I shake that thought out for the millionth time and open the box. Inside is a stack of carefully-arranged letters, each on the same pink stationary with clouds around the edges. I take the topmost; open it slightly to check the date to make sure it’s the most recent. It is. I shove the box back behind the shirts and hesitate before closing the drawer. Who even writes letters in this day and age? It’s so old fashioned and, as much as I hate to admit it, romantic. Finally, I have something from Sophia in my hands. The illusive, mysterious Sophia is right here, waiting for me to read her words. It would be so easy to just pry the letter open a little. Just one sentence. One sentence never killed anybody. Except it has, probably, somewhere down the line of thousands of years of human existence, but like hell that’s gonna stop me.

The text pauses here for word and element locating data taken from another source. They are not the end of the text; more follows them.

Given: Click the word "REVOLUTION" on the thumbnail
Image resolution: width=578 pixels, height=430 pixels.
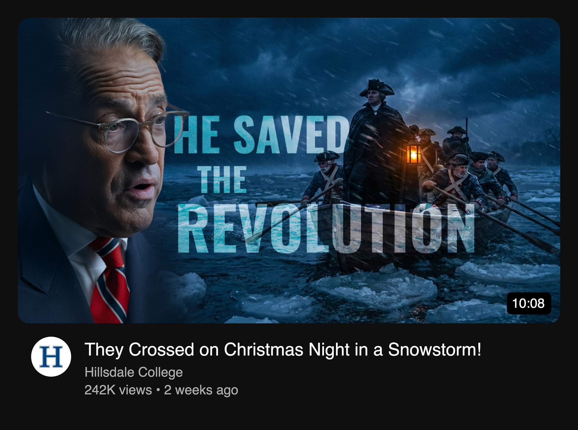Looking at the screenshot, I should point(326,229).
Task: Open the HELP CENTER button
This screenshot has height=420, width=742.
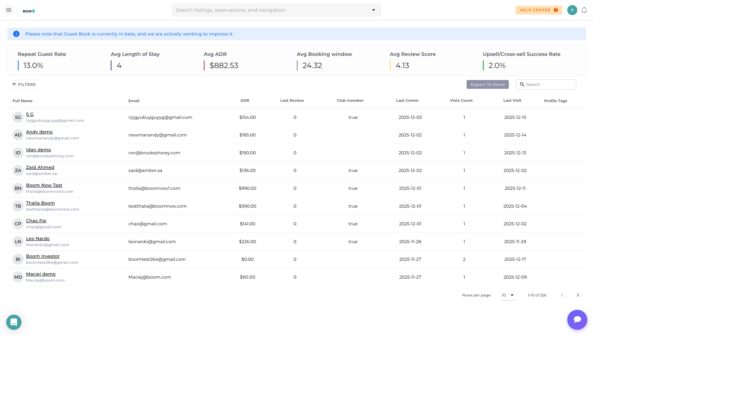Action: (538, 10)
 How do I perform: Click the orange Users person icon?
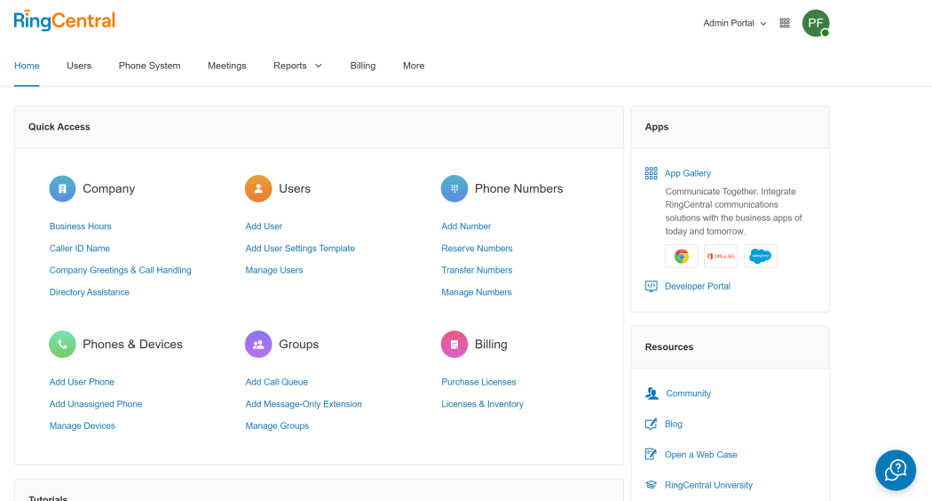[258, 188]
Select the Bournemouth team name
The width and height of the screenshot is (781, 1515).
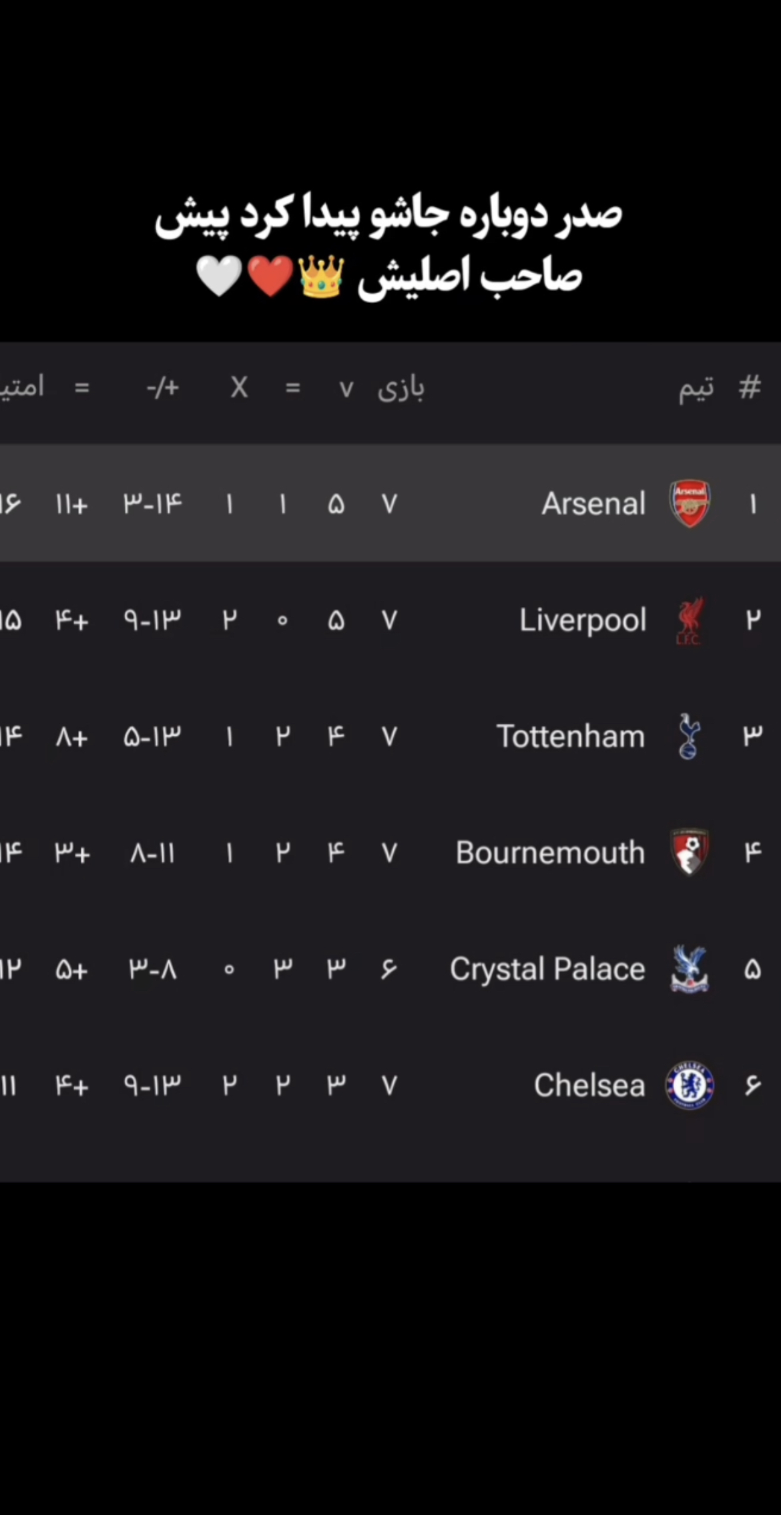pos(550,853)
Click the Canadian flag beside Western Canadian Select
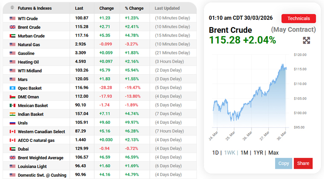This screenshot has width=324, height=179. (x=12, y=132)
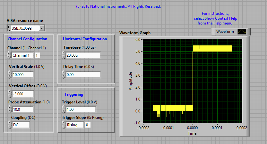The width and height of the screenshot is (267, 144).
Task: Click the Vertical Offset -3.000 field
Action: point(23,94)
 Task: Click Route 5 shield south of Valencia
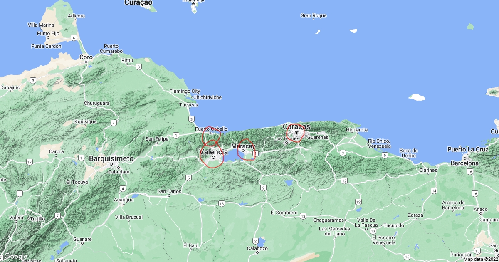[x=188, y=178]
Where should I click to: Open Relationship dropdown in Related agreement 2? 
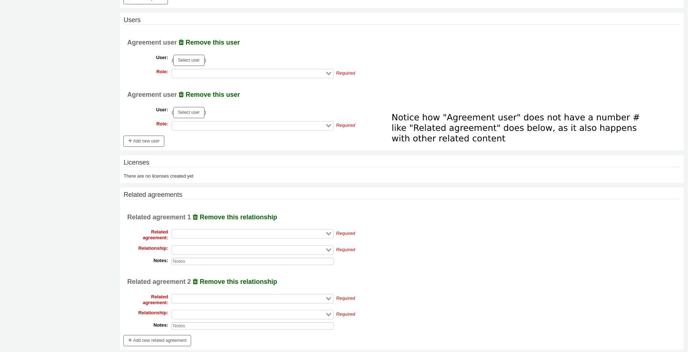[252, 315]
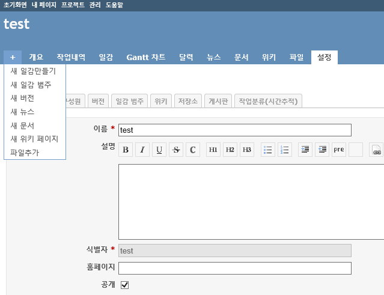Click the 홈페이지 input field
384x295 pixels.
234,268
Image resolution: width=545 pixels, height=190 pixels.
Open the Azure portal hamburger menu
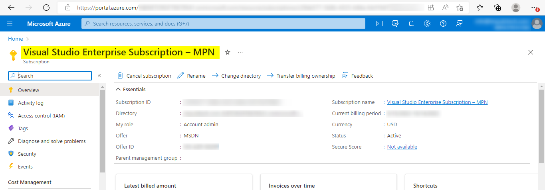10,24
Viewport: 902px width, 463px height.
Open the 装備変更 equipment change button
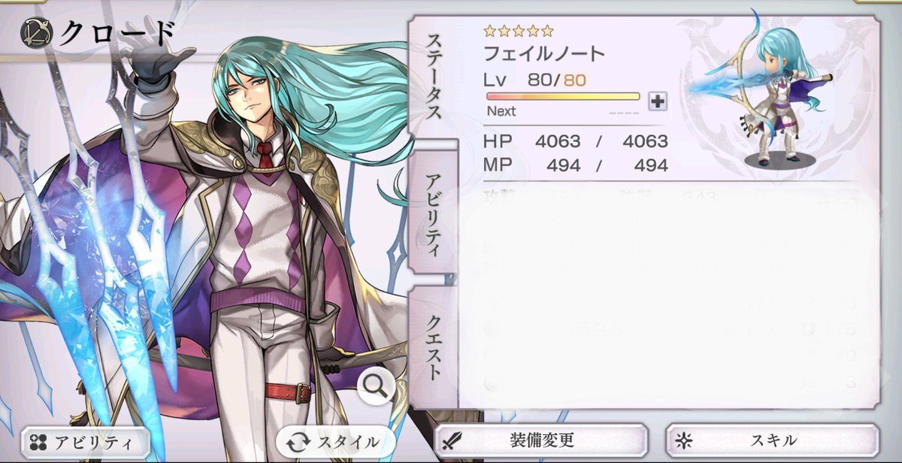542,440
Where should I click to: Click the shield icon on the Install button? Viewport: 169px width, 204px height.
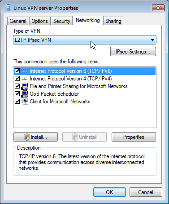[x=27, y=137]
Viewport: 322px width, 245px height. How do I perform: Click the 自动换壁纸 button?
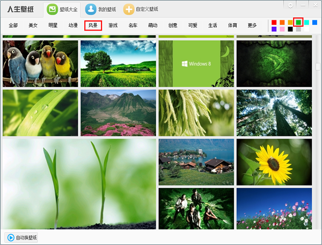(21, 237)
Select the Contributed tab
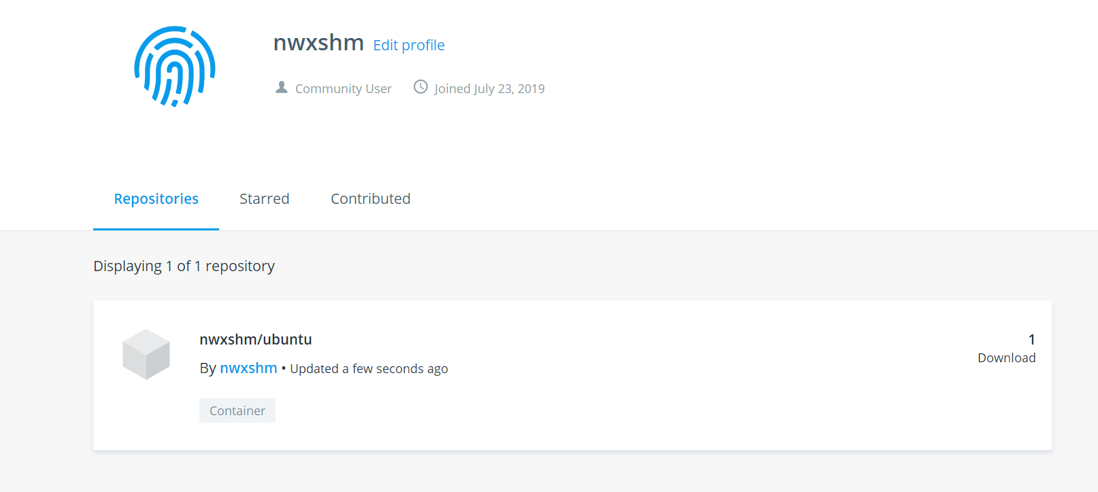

The handwriting is curly, elegant, and very girly.

Dear Jack,

Can you believe it’s October already? I put up a string of orange Christmas lights and paper bats over my bed. You’ll see it when you come next time – it’s really getting me into the spooky vibe. The nurses are saying we’ll carve a pumpkin and put it on my windowsill. I’m going to give it a fu manchu mustache and call it Mr. Miyagi. Or I’ll make it Hello Kitty. Which do you think would scare more people on the street below?

I’m doing well! Dr. Fenwall thinks I’ll be well enough for a day out after my next round of treatments. We should go somewhere you want to go, this time. And don’t argue! I dragged you to the carnival last time and I know you hate it so you can drag me wherever you want and I won’t complain at all! Promise. Okay, maybe a little whining. But only when my feet start to hurt or I see something cute I want. ;)

She really is sick. But she sounds so cheerful and sweet, I can’t help but like her already. And Jack at a carnival? I can only imagine the intensity of his glares whenever someone would try to offer him cotton candy or pull him into a game of ring toss. And on the ferris wheel? I scoff. He’d be bored the whole way through. He’s a party pooper like that. But even still, Sophia seems to really like him. She sees beyond it, somehow.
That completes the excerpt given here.